Understanding the trial division primality test

If $n$ is not prime, then at least one of the factors of $n$ is at most as large as $\sqrt n$. To see why, let's suppose not. Since $n$ is not prime, $n = ab$ for some $a,b \neq 1$. If both $a$ and $b$ are larger than $\sqrt n$, then $a\cdot b > \sqrt n \cdot \sqrt n = n$. This clearly cannot be!

So you only need to check for factors up to $\sqrt n$.

Note that if $n$ is composite, then $n$ has a non-trivial factor $i$ such that $i \le \sqrt{n}$. Otherwise, any nontrivial factorization $n = ab$ would force $a, b > \sqrt{n}$, so that $n = ab > \sqrt{n}\times \sqrt{n} = n$, a contradiction.

The trial division test, abstractly formulated, is this: for each number $i$ in some suitable set, check whether $i$ divides $n$. If one such number is found, output "$n$ is composite", else output "$n$ is prime". (Perhaps you need to special-case $n=1$; I'll leave that to the reader).

Clearly no suitable set can contain $1$ or $n$, or we would report all numbers to be composite. No number is divisible by zero, and a number is divisible by $-x$ iff it is divisible by $x$, so we don't need to check numbers less than $1$. Also, if $m > n$ then $m$ does not divide $n$, so the set $\{2..n-1\}$ is definitely good enough: if we check all those numbers (and only those), then we are guaranteed to output the correct answer. It can be large, though, so we would like to thin it out if we can.

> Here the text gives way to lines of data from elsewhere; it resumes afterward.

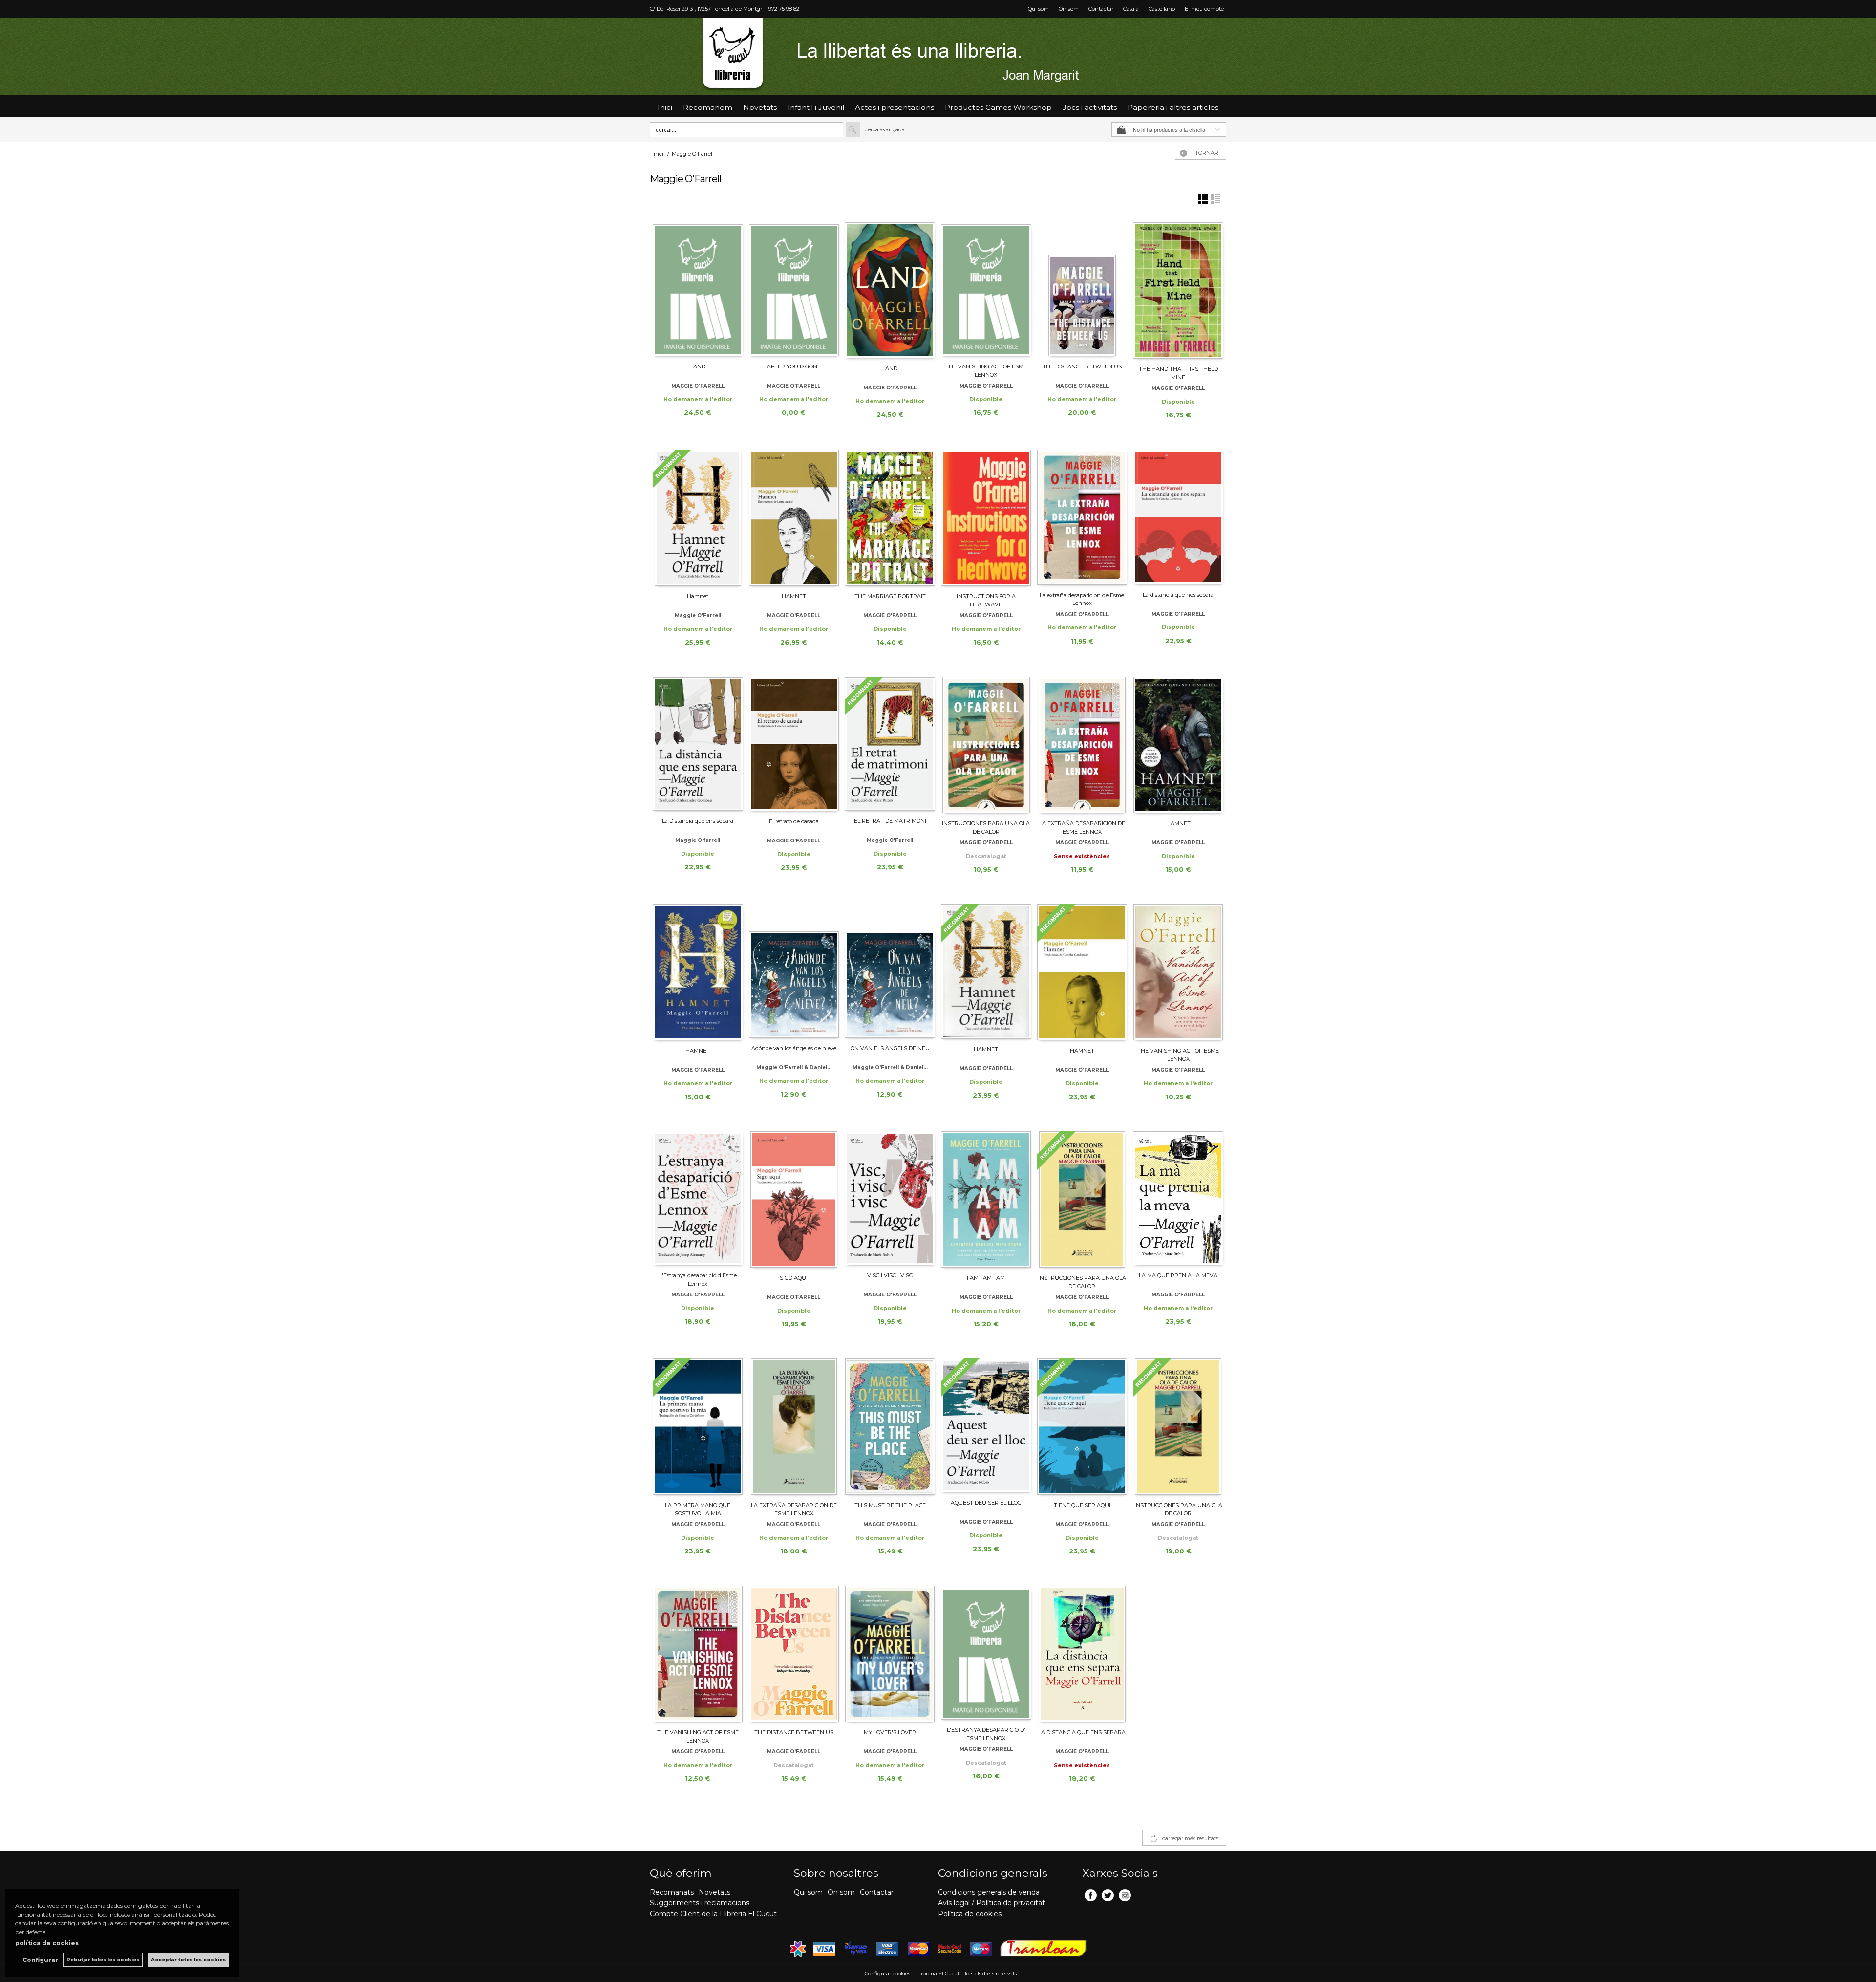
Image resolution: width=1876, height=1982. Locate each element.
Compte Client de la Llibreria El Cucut (713, 1913)
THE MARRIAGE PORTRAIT (890, 596)
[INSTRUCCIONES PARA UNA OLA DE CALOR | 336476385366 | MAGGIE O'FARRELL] (1082, 1199)
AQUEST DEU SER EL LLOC (986, 1502)
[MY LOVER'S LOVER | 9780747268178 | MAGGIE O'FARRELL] (890, 1654)
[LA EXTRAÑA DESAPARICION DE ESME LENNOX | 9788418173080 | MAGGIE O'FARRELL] (1082, 745)
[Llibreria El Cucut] (938, 56)
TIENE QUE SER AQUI (1082, 1505)
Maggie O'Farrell (698, 615)
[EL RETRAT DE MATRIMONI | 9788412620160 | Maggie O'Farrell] (890, 744)
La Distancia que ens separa (697, 821)
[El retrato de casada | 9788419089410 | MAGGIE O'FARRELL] (794, 744)
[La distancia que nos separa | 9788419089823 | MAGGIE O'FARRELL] (1178, 517)
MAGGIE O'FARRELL (698, 386)
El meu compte (1204, 8)
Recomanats (672, 1892)
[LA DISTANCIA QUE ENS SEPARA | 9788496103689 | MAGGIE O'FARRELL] (1082, 1654)
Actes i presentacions (894, 107)
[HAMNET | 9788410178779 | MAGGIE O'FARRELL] (794, 518)
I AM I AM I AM (986, 1277)
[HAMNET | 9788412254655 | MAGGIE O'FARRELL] (986, 971)
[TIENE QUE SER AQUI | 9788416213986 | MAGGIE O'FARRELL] (1082, 1426)
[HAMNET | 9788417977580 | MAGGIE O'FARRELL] (1082, 972)
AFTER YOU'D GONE (794, 366)
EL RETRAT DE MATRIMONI (890, 821)
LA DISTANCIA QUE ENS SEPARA (1082, 1732)
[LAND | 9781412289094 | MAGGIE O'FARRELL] (890, 290)
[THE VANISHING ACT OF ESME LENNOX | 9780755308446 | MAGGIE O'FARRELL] (698, 1654)
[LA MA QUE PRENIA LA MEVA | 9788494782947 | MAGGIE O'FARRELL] (1178, 1198)
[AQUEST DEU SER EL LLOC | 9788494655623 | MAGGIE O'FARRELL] (986, 1425)
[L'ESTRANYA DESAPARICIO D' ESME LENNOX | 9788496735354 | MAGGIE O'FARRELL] (986, 1653)
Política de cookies (970, 1913)
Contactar (1100, 8)
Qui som (1038, 8)
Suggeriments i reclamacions (699, 1902)
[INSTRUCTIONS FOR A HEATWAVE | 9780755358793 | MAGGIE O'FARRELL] (986, 518)
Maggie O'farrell (697, 840)
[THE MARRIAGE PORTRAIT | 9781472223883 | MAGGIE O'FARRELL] (890, 518)
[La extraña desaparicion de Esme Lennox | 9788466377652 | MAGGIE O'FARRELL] (1082, 517)
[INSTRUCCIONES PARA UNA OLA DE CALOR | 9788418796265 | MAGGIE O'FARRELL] (986, 745)
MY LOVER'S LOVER (890, 1732)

How do we guarantee that by using that condition we are actually checking all possible divisors and the rest that we omitted are never going to be divisors?

If $n / i$ is an integer, let's call it $k$, then definitely $n / k = n / (n/i) = i$ is also an integer. In other words, if $n = ik$ with $i < k$, then when you check for $i$ you indirectly also check for $k$: if $n$ can be factored into two non-trivial factors, finding the smaller of the two is finding at least one such factor (from which you can conclude that it's composite), and if $n$ can't be factored so, no such smaller-of-the-two factor will exist.

So, if instead of $\{2..n-1\}$ you only look at from 2 up to the largest of any possible smallest-factor-in-a-pair, you have still looked at enough possible candidates to be certain in your conclusion. Other people have already explained why $\sqrt{n}$ is the limit.

There is some subtlety in why $\lfloor\sqrt{n}\rfloor$, which is really what is being checked, is also good enough: either $\lfloor\sqrt{n}\rfloor = \lceil(\sqrt{n})\rceil = \sqrt{n}$ or $\lceil(\sqrt{n})\rceil^2 > n$, so either you have checked $\lceil(\sqrt{n})\rceil$ also, or you don't need to.